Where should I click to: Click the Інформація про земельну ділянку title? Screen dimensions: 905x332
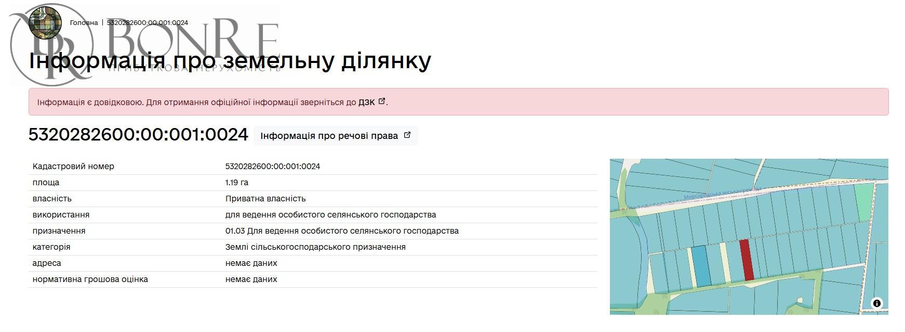click(x=230, y=61)
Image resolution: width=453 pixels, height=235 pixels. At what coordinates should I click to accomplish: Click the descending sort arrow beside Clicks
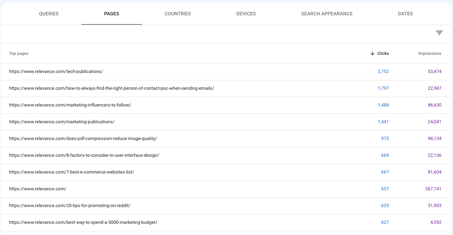coord(373,53)
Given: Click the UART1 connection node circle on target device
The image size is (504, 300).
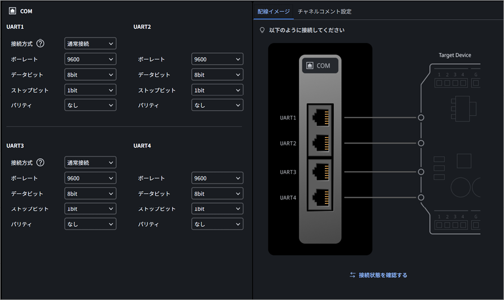Looking at the screenshot, I should tap(421, 118).
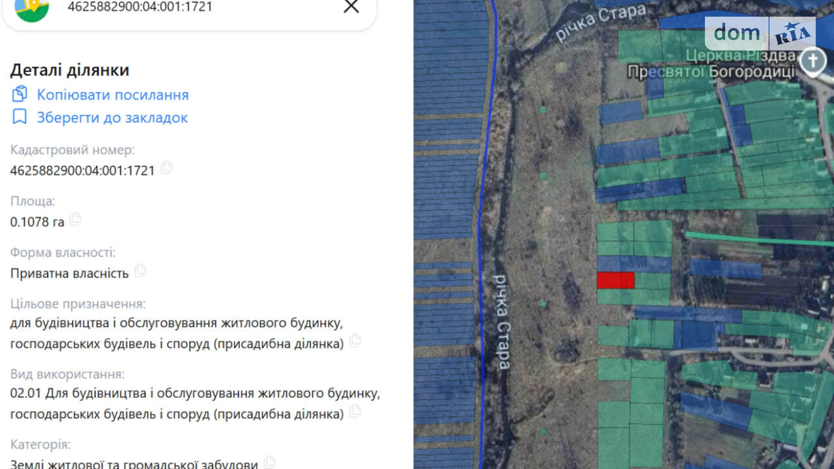
Task: Copy the Вид використання text
Action: tap(355, 411)
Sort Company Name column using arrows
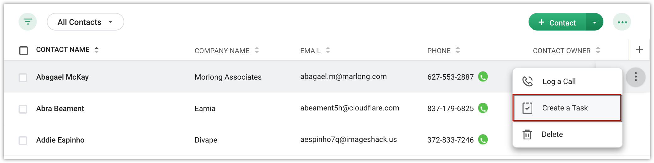 (x=257, y=50)
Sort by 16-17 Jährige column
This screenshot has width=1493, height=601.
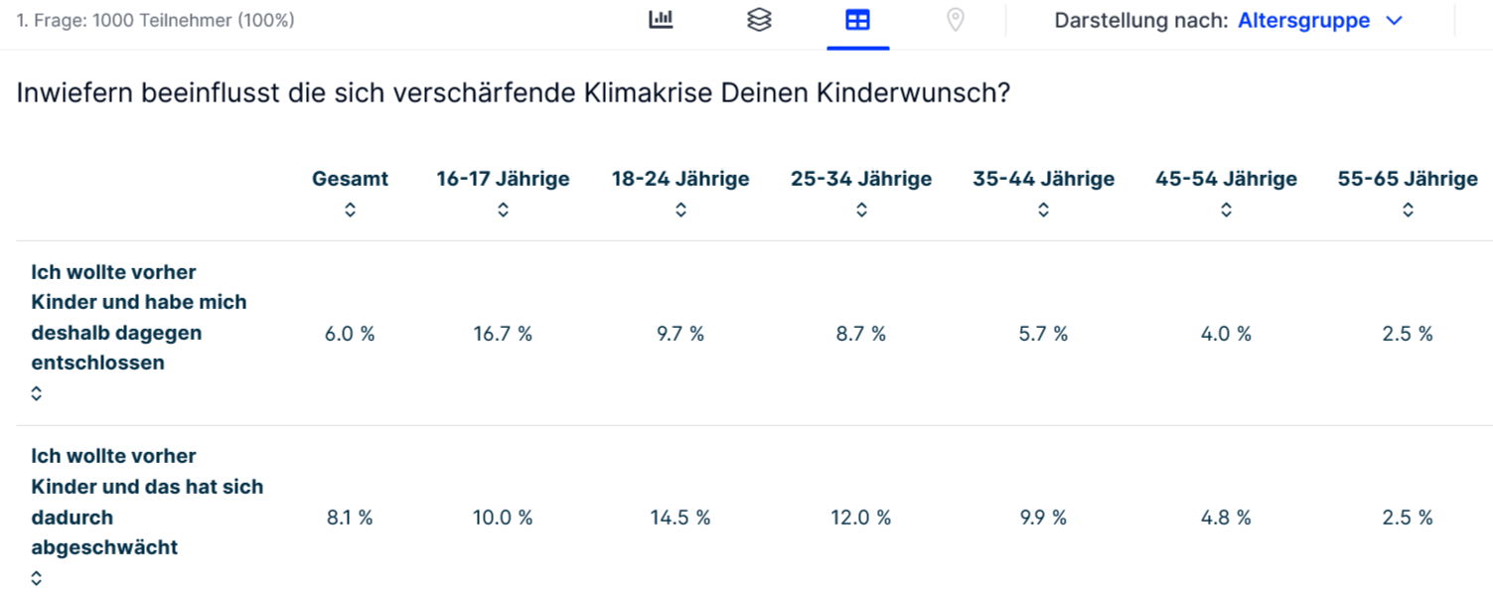point(503,210)
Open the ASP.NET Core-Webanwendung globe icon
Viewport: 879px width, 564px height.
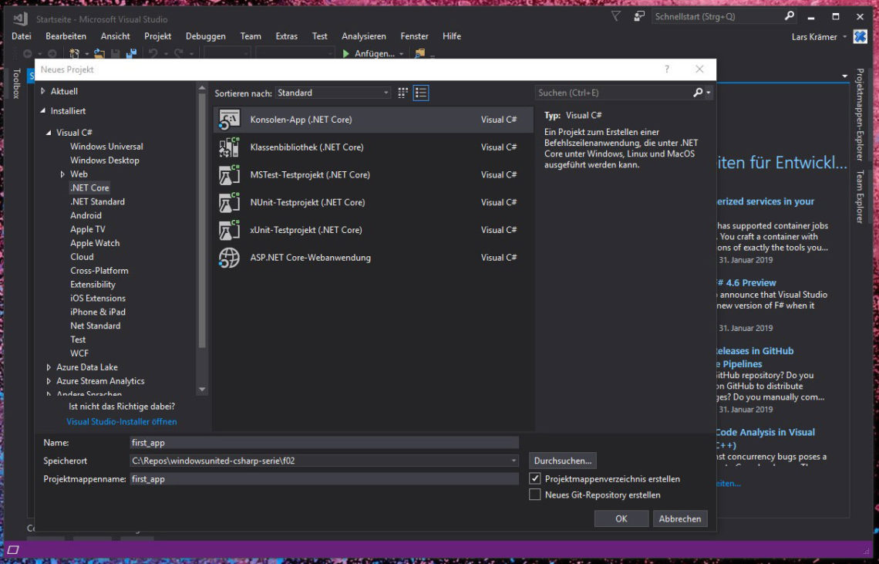tap(229, 258)
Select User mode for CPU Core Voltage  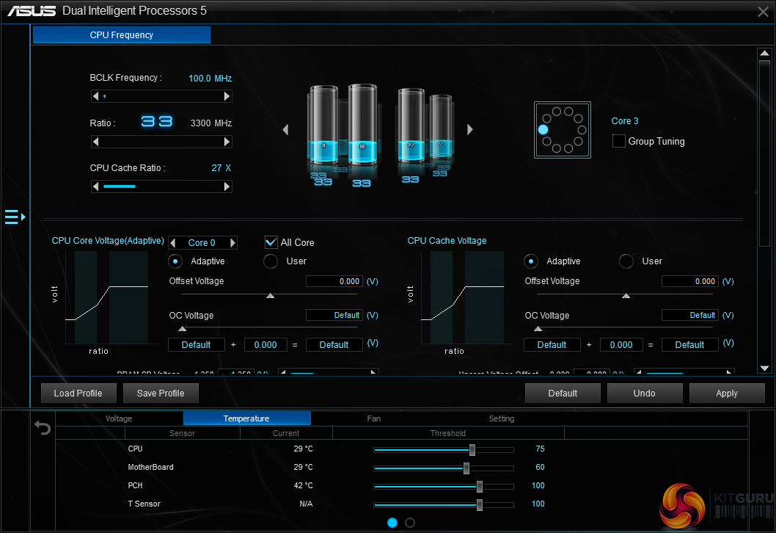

=-=-=

Exercise aim ▸
Starting at the line that contains "Sort by 16-17 Jährige column", retype every line through the end of the material exactly as written, including both end lines but no pictures.

Answer below ▸
Sort by 16-17 Jährige column
This screenshot has width=1493, height=601.
point(503,210)
Open the ASP.NET Core-Webanwendung globe icon
Viewport: 879px width, 564px height.
tap(229, 258)
Select User mode for CPU Core Voltage  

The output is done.